0.3.2 • Published 2 years ago

@kbai/design-system v0.3.2

Weekly downloads
153
License
ISC
Repository
-
Last release
2 years ago

Design System

Currently, just a central place to keep my thoughts where I jot down current ideas for this project.

This design system extends past theming and consistent components. It implements a new layout conceptual model that transpiled into CSS. The purpose of this layout model is to be simple, easy to reason with, and easy to be autogenerated with logical rules. Additionally, it's purpose is to be able to powerfully generate declarative layouts that are completely fluid and responsive.

Concepts

In this design-system, the simplest building blocks are called a Box. For clarity, in HTML, it is simply a div.

In 99% of the user interfaces we build, we can break down the layout of our user interface down into a few simple relationships: position, size, and layout.

Position

Position refers to the positioning of a Box on the screen (the x, y coordinates). There should only exist 2 ways: absolute positioning and relative positioning. These are the same two CSS positioning properties.

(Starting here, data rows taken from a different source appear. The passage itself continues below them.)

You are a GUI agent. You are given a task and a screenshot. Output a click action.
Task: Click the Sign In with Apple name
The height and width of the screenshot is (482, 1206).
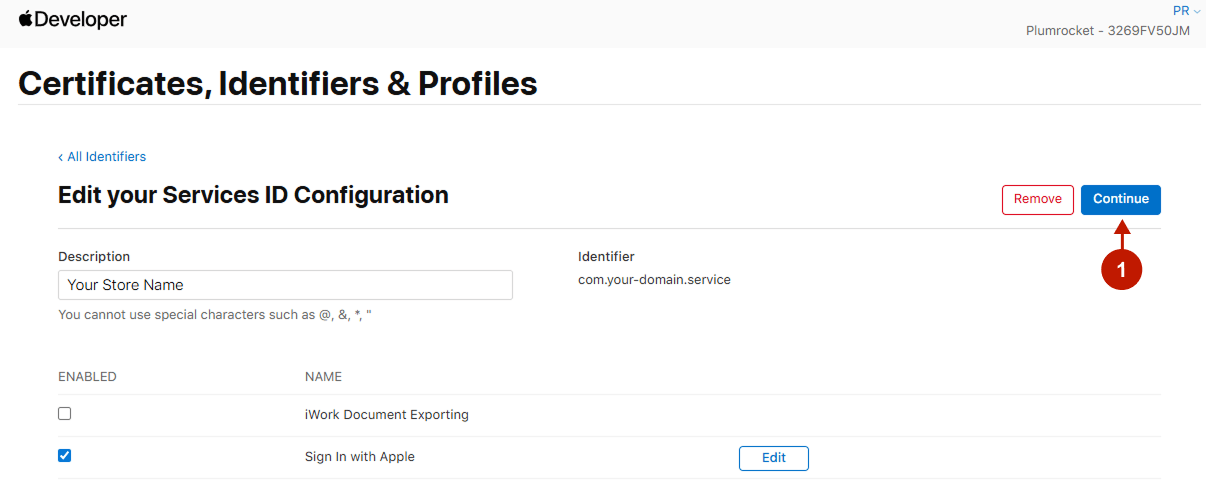[359, 457]
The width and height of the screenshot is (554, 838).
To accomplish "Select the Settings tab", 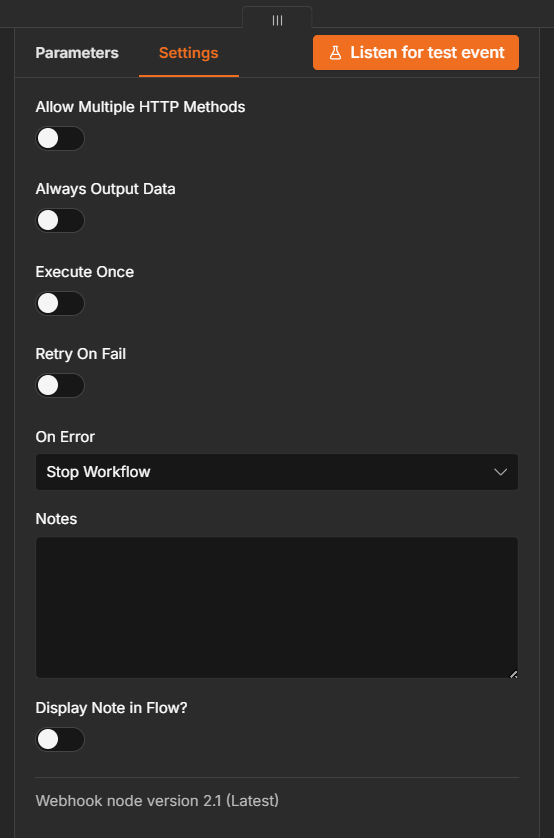I will (x=189, y=53).
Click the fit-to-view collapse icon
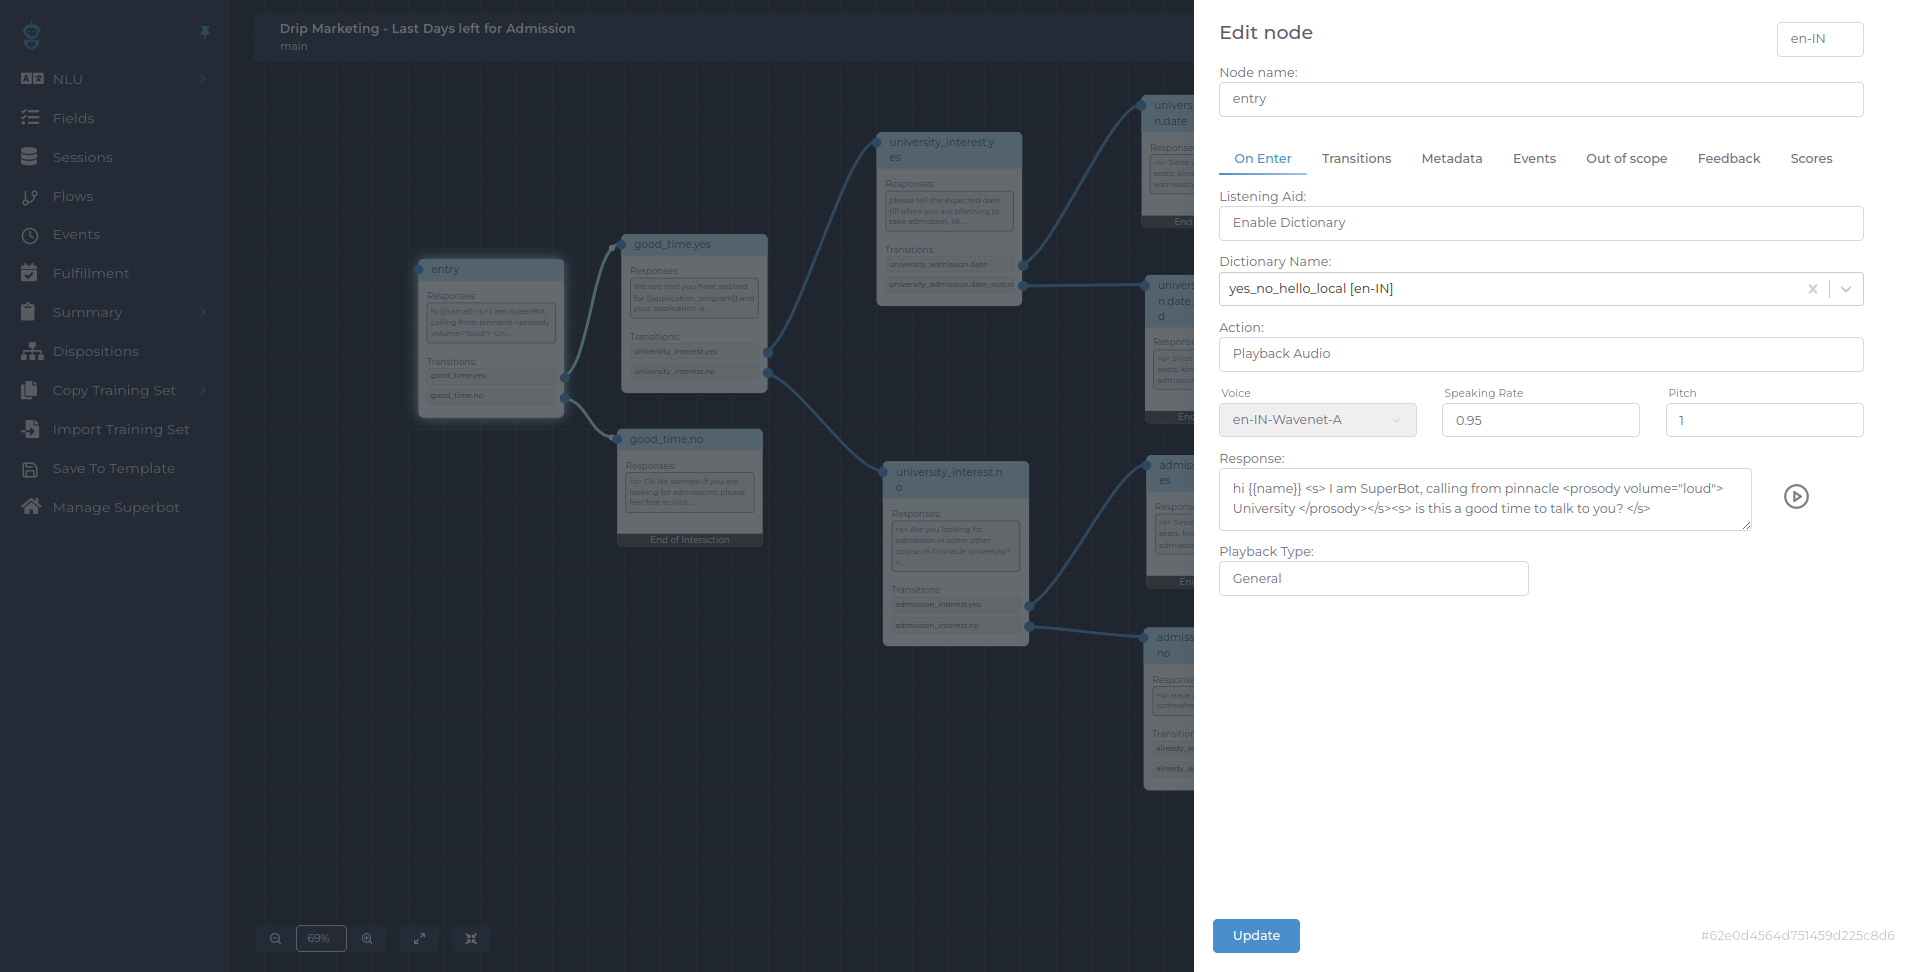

Absolute positioning refers to specifying an x,y coordinate. The Box will be placed at that x,y coordinate regardless of where everything else is.

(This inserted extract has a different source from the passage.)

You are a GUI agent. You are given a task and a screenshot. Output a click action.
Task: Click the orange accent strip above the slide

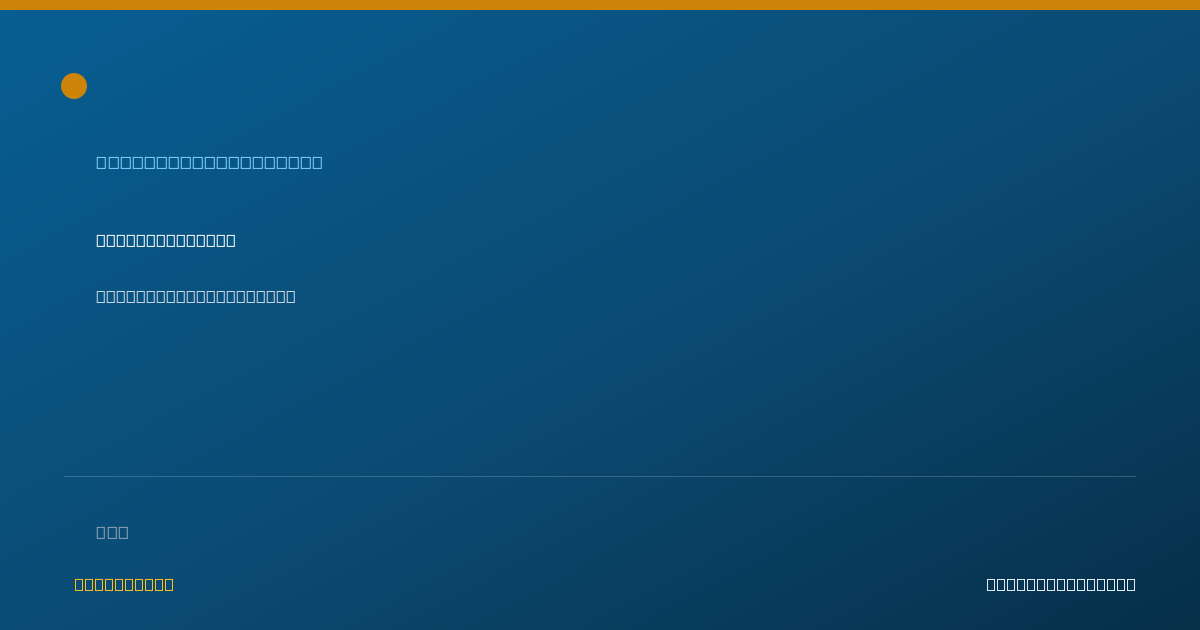tap(600, 5)
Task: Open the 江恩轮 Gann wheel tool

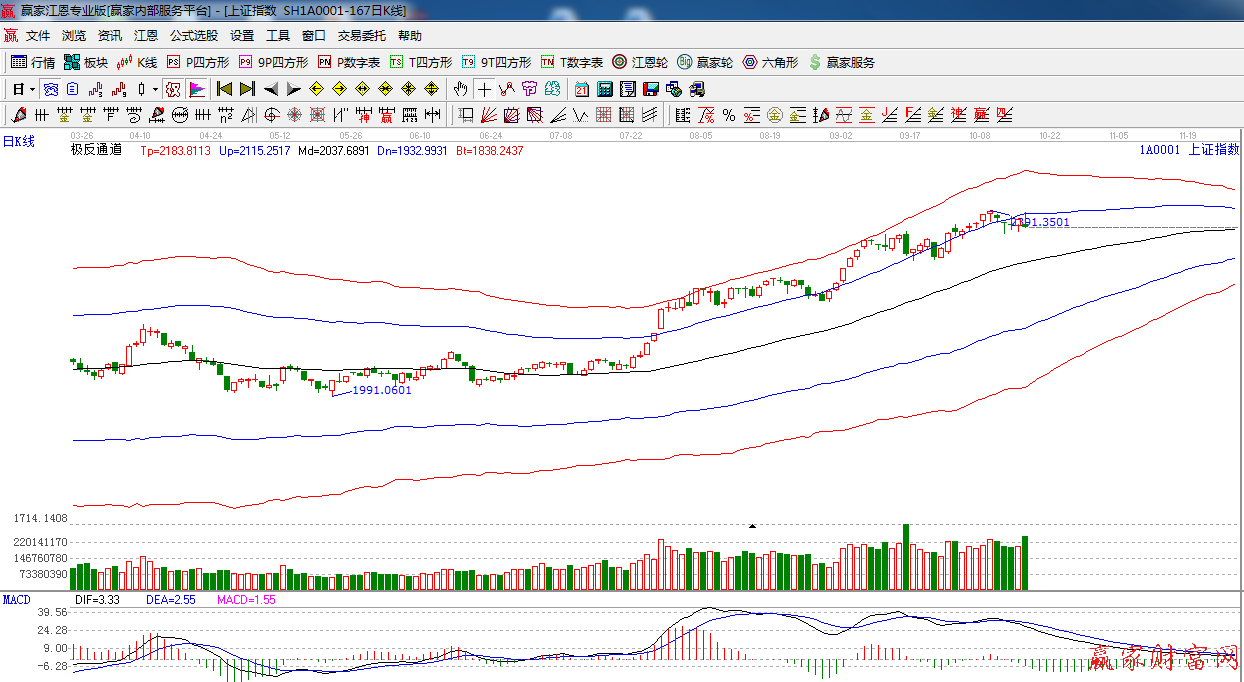Action: tap(640, 62)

Relative positioning means that the Box will not control its own x,y coordinates. It will simply let its parent control where on the screen it is positioned.

CSS positioning properties such as fixed and sticky aren't quite needed. With the scroll model from this design-system, fixed and sticky properties can be done just relative and absolute positioning.

Layout

Every Box defines some sort of layout. The nice thing is that there are only two types of layout: Rows and Columns. Although seemingly over simplified, with some additional configuration options & nesting Boxes, rows and columns can powerfully express the layout of any user interface.

Size

Size is a tricky parameter. Although the only 2 properties of size are width and height, there are three different ways size can be calculated.

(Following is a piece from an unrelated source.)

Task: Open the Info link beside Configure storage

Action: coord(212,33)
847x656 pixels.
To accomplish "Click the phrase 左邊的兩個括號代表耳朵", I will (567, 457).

  1. Size can be calculated from its children's size.
  2. A Box can provide its own size
  3. Its parent can define the size of the child through layout

It gets complicated when the size is dependent on more than one of the above points. For example, a box which is going to let its children determine the size, but also has a maximum size that it can't go over is tricky to layout, especially when considering responsivity.

Concepts of Layout

Layout can be determined in a very functional way.

Width of the parent is our main parameter:

layout([ParentLayout, ParentPosition, width])
    => [width, Layout, Position]
    => eachChild([childLayout, Layout, Position, width])
    => [Layout, Position, Size, width]

For a Box, given a parameter width, it returns a tuple of width, Layout, Position which is then used to calculate

We can wrap this function above with higher order functions to allow our UI to be constrained with other parameters in addition to width. This allows for complete flexibility. However, we don't need this amount of flexibility or even necessarily want it. It would make our UI overly complex to reason with and it would make rendering the UI slow.

If we can define our user-interfaces with a set of functions, then we can generally say that layouts in our UIs are simply defined by piecewise linear functions. This means our properties are in the form of ax + b, where a is a multiplier, b is a constant, and x is the width (or the property it depends on). With more properties, we can represent the UI as a linear combination of x1, x2, etc.

Translating our concepts of Layout into Code

Since our layouts are simply piecewise functions, all we have representing our layout is many linear functions separated by if statements (breakpoints). In CSS they are handled with @media queries. With CSS, we're limited to choosing a handful of media queries that act as our application breakpoints.

However, with our new model, we can powerfully express custom breakpoints for each child based on its parent's size.

We don't try and calculate these functions on the fly at run-time. Instead, we can interpret them into static CSS properties.

For style changes based on state, we can extract those functions and run them at runtime.

Basic Example

let boxLayout = cond(switch = size.width, values = {
    =>[0 to 1200] = { layout = row }
    =>[1200 to inf] = { layout = col, position = (5%, 10%) }
})

Box(spread = boxLayout, style = { fg = theme.background, bg = theme.white })
(children = [
    RowItem(text = `Item`),
    RowItem(text = `Item2`)
])

// output css for layout (use grid to layout rows and columns to take advantage of grid-gap)
.box {
    display: grid;
    grid-template-rows: 1fr;
    grid-auto-flow: column;
    grid-template-columns: auto;
    min-width: 100px;
    max-width: 500px;
    width: 50%;
    height: 80%;
}

@media only screen and (min-width: 1200px) {
    .box {
        display: grid;
        grid-template-rows: auto;
        grid-auto-flow: row;
        grid-template-columns: 1fr;
        position: absolute;
        left: 5%;
        top: 10%;
    }
}

Conceptually, it's a functional language that compiles computes the layout of any user interface.

It's a tree representation of each component + a tree representation of each component's layout. Except, it takes advantage of powerful pattern matching for an expressive syntax.

It's like html or css where it only contains information about the structure, but it represents the data in a very powerful way.